Mark a lesson from history. In the 1930s, the Dust Bowl rose from the plains like a brown ocean because the grasses were torn away and the soil left naked to the wind. Towns dimmed at noon; cattle starved; families fled under a sky the color of old wounds. This was not a curse, but a reckoning: neglect the health of the land, and the land will neglect you. The harvest of heedlessness is famine. The harvest of care is abundance. The people learned to terrace, to plant shelterbelts, to rotate crops—to keep the planet’s skin healthy, that their children’s bread might not turn to dust.
But hear also a tale of remedy. In the late twentieth century, a wound opened in the high blue: the ozone thinned, and the sun’s blade grew sharper. Nations did not argue until the sea climbed their stairways; they acted. They forged the Montreal Protocol and choked off the chemicals that gnawed the sky. And behold—slowly, faithfully—the wound began to close. This is the counter-spell to despair: when we keep the planet healthy, everything else—commerce, culture, even pride—finds permission to endure.

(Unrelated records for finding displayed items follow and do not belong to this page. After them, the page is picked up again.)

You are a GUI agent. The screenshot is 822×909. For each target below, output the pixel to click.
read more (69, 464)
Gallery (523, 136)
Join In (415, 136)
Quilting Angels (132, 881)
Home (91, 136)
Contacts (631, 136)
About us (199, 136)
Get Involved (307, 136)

Do not miss the austere mathematics of the phrase “for naught.” It means nothing, less than wind, less than a rumor. A cathedral on a sinking coast is for naught. A fortune made from burning tomorrow’s forests is for naught. A clever device that fattens a landfill is for naught. If the Earth falters, the ledger of our victories is written on water. The quote teaches triage: first the planet, then the projects. First the health of our only home, then the ornaments of our brief century.
Therefore, let our lesson be plain as bread: the planet is the first covenant. Keep it, or every other promise breaks by noon. Tend the soil so it holds the rain; spare the air so lungs may sing; shelter the waters so they remember the taste of fish and light; keep corridors for the wild so the web of life does not fray into single thread. When we honor these, we purchase time—time for art, time for children, time for hope that does not have to apologize.
And now, the path beneath your feet: (1) Measure before you boast—count your carbon, your water, your waste; what is not measured is not mended. (2) Burn less and share more—choose renewable energy, walk or ride where you can, electrify what you must. (3) Buy like an ancestor—favor durable, repairable goods; choose food that keeps soil and water whole. (4) Plant and protect—trees, shorelines, wetlands; they are the old spells against flood and famine. (5) Vote and build—stand for leaders and laws that keep the planet healthy, and with your neighbors shape homes, schools, and trades that waste little and heal much. Do these things, steadily, stubbornly, joyfully—and everything else you love will have a place to stand. Ignore them, and even your brightest crown will be for naught.